Встречаясь с Петром, Андрей всегда переживал внутренний зуд. Ему хотелось спросить Петра о многом. Узнать побольше о Ленине, чтобы для себя, для самых тайников своего мышления разрешить вопрос, кто же эти большевики: узколобые сектанты (недаром их не приемлет весь мир — даже самые известные революционеры!) или это действительно люди, которые хотят сказать какое-то совсем новое слово. Но Андрею казалось, что такие расспросы поставят его в положение ученика, тогда как это именно он, Андрей, сообщил Петру первые сведения о человеческом обществе и о месте человека в жизни. С какими же глазами он должен теперь осведомляться у Петра о том, что он должен был узнать первый?
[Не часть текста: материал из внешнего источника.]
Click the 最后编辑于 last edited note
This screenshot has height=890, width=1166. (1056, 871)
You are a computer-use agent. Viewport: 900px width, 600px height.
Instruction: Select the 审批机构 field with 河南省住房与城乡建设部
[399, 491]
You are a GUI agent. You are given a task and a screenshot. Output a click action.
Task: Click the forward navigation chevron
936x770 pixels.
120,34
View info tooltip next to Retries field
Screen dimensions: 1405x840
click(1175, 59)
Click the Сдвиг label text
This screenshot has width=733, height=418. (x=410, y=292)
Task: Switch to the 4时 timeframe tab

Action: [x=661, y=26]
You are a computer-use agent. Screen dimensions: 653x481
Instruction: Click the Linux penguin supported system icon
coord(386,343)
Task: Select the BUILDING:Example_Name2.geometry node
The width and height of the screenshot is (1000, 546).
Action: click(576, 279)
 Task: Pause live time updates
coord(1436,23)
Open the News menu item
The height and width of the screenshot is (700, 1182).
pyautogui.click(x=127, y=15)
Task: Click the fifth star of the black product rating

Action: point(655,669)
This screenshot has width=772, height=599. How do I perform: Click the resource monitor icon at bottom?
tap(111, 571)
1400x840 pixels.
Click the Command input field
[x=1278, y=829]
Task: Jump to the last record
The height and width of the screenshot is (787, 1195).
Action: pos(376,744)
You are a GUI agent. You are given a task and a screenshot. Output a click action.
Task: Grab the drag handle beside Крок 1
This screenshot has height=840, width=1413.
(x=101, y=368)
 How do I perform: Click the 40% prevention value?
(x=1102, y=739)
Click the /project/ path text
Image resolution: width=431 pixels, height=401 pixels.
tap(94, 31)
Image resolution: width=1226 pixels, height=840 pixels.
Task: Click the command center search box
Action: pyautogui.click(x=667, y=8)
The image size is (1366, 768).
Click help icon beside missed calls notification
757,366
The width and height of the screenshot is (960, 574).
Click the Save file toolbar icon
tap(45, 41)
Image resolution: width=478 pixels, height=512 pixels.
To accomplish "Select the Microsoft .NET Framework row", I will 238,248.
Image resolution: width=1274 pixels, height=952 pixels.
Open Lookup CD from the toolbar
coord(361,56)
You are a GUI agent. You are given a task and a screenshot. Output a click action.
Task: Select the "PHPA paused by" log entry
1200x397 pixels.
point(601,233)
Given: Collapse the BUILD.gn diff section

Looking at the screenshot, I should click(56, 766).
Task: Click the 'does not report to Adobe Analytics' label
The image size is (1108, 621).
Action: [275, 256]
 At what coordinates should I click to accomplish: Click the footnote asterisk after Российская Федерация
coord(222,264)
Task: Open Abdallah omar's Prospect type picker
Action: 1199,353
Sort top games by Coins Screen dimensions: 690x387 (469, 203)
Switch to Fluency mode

Искать помощи в делах убеждений у слабейшего… Нет, это было так же невозможно, как поехать в дивизионную большевистскую организацию и сказать: «Вот я приехал узнать, кто вы такие. Я узнаю и решу, как я буду к вам относиться». Почему это такие естественные поступки кажутся невозможными? Страшно быть смешным, что ли? Остаются окольные пути. Но где они здесь, на батарейной позиции, от которой ближайшая библиотека в двухстах километрах? Да и в какой это войсковой библиотеке можно найти книги о большевиках?